- Genre: Documentary
- Presented by: Humphrey Burton; Barry Norman;
- Country of origin: United Kingdom
- Original language: English

Production
- Running time: 43 minutes

Original release
- Network: BBC One (1967–2001) BBC Two (2001–2003)
- Release: 13 October 1967 – 8 January 2003

= Omnibus (British TV programme) =

British documentary series

Omnibus is a British documentary series broadcast mainly on BBC One. The programme was the successor to the arts-based series Monitor. It ran from 1967 until 2003, usually being transmitted on Sunday evenings. During its 35-year history, the programme won 12 British Academy of Film and Television Arts (BAFTA) awards.

== History ==
For one season in 1982, the series was in a magazine format presented by Barry Norman. In 2001, the BBC announced that the programme was being switched to BBC Two, prompting accusations that the corporation was further marginalising its arts programming. BBC controller of arts commissioning Roly Keating defended the move, saying "the documentary strand will be able to tackle a wider range of subjects." Regarded as its "flagship arts programme", Omnibus was one of only two regular arts programmes broadcast by the BBC. In late 2002, the BBC announced that Omnibus would be cancelled the following year, to be replaced by the arts series Imagine, hosted by Alan Yentob.

== Selected list of programmes ==
Among the series' best remembered documentaries are:
- Song of Summer (1968) biographical film by Ken Russell about Frederick Delius and Eric Fenby
- Whistle and I'll Come to You (1968) - Jonathan Miller's adaptation of M.R. James's ghost story, starring Michael Hordern.
- Cracked Actor (1975), a profile of David Bowie during the peak of his cocaine addiction
- Fear and Loathing on the Road to Hollywood (1978), follows American Gonzo Journalist Hunter S. Thompson and British artist Ralph Steadman on a trip to Hollywood during the development of a film based on Thompson's life and work.
- Rene Magritte (1979), a graduate film by David Wheatley.
- Leonard Bernstein's West Side Story (1984), a documentary about a studio recording of Leonard Bernstein conducting his own music from West Side Story.

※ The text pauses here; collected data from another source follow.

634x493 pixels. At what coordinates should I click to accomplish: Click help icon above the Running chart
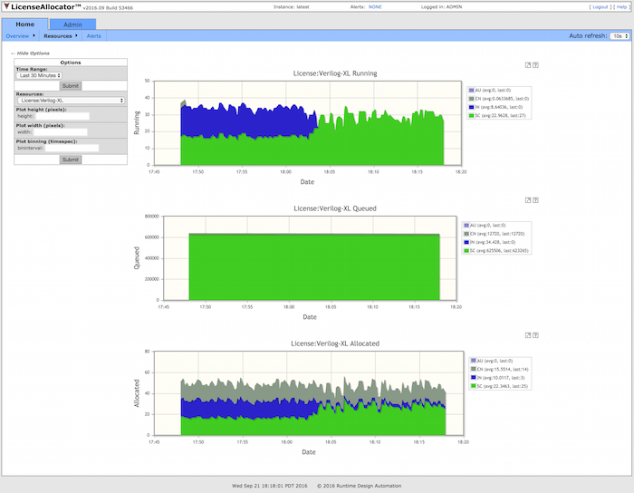click(x=536, y=65)
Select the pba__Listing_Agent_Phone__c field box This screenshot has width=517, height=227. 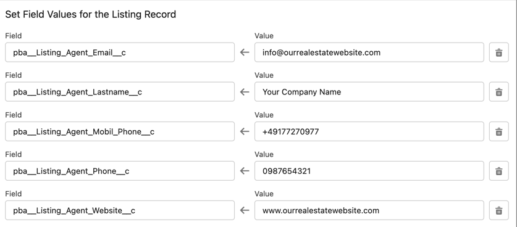click(120, 171)
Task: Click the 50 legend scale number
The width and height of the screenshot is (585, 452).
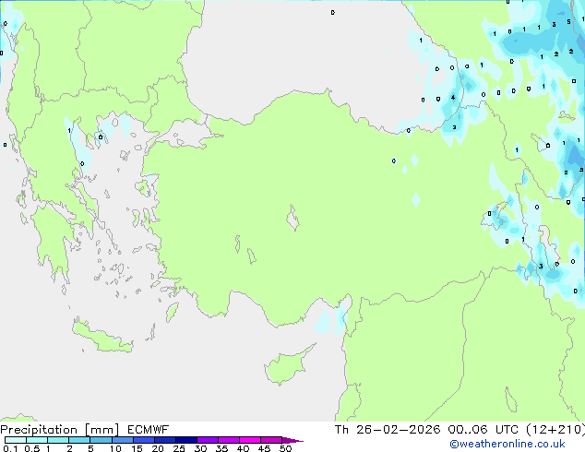Action: click(286, 449)

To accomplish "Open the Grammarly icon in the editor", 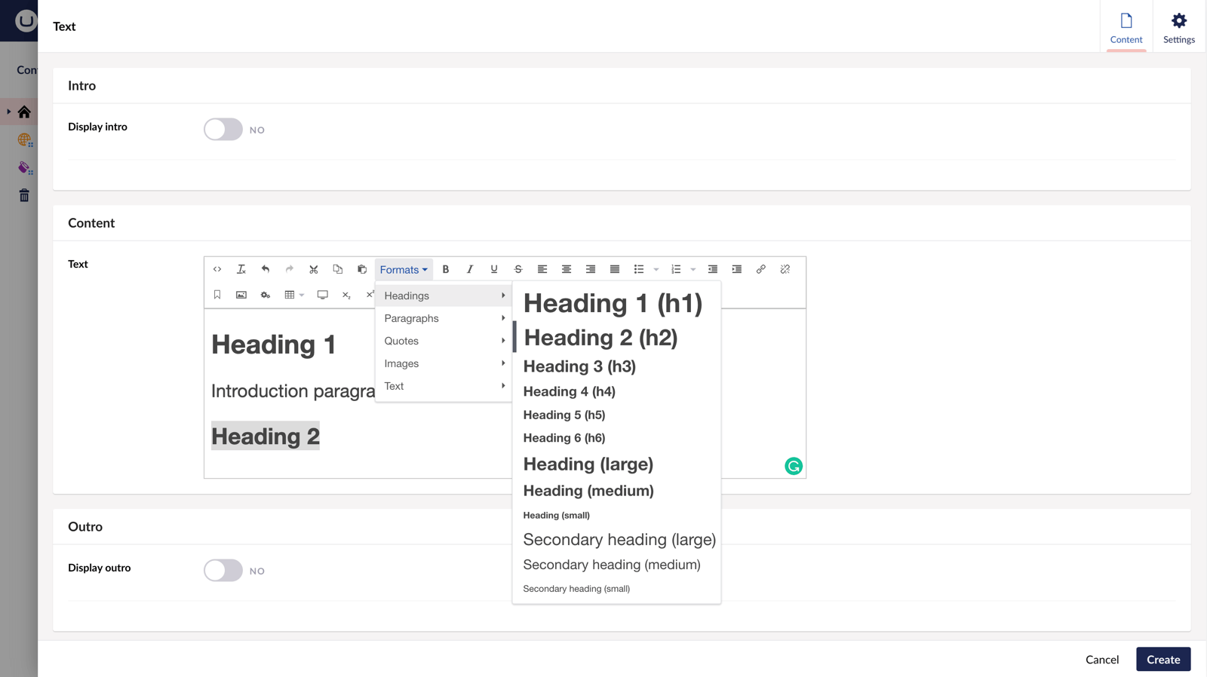I will click(x=794, y=467).
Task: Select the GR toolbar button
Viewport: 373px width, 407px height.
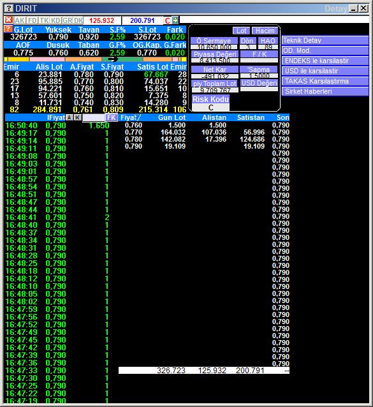Action: tap(67, 20)
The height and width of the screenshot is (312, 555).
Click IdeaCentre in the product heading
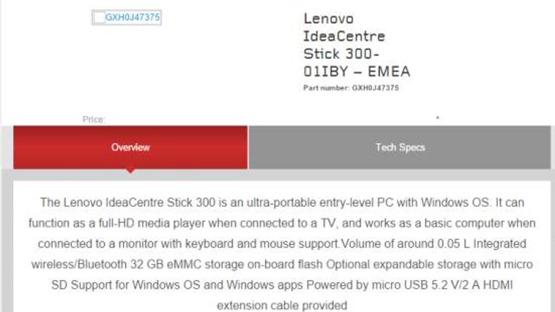[344, 36]
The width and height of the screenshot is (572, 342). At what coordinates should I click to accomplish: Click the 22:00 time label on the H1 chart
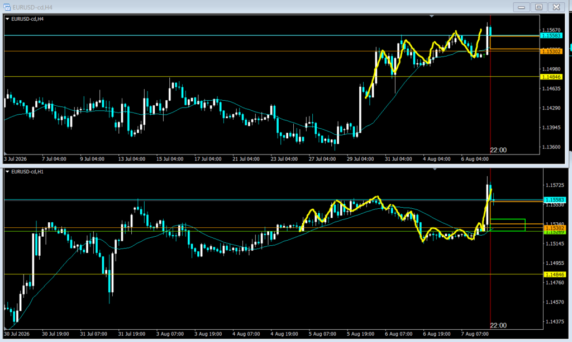click(498, 325)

Bernstein had not previously conducted the 1957 musical. The episode won the Robert Flaherty Award for the best television documentary in 1986.
- Anna Benson-Gyles Madonna: Behind the American dream (1990), a film produced by Nadia Hagger. 7.7 million people watched this episode, which was slightly higher that the average audience of 3.1 million.
- Van Gogh (1991)
- Profile of British film director Ridley Scott (1992)
- A two-hour career overview of director Jean Renoir (1995)
- A documentary about The K Foundation's various art projects (1995).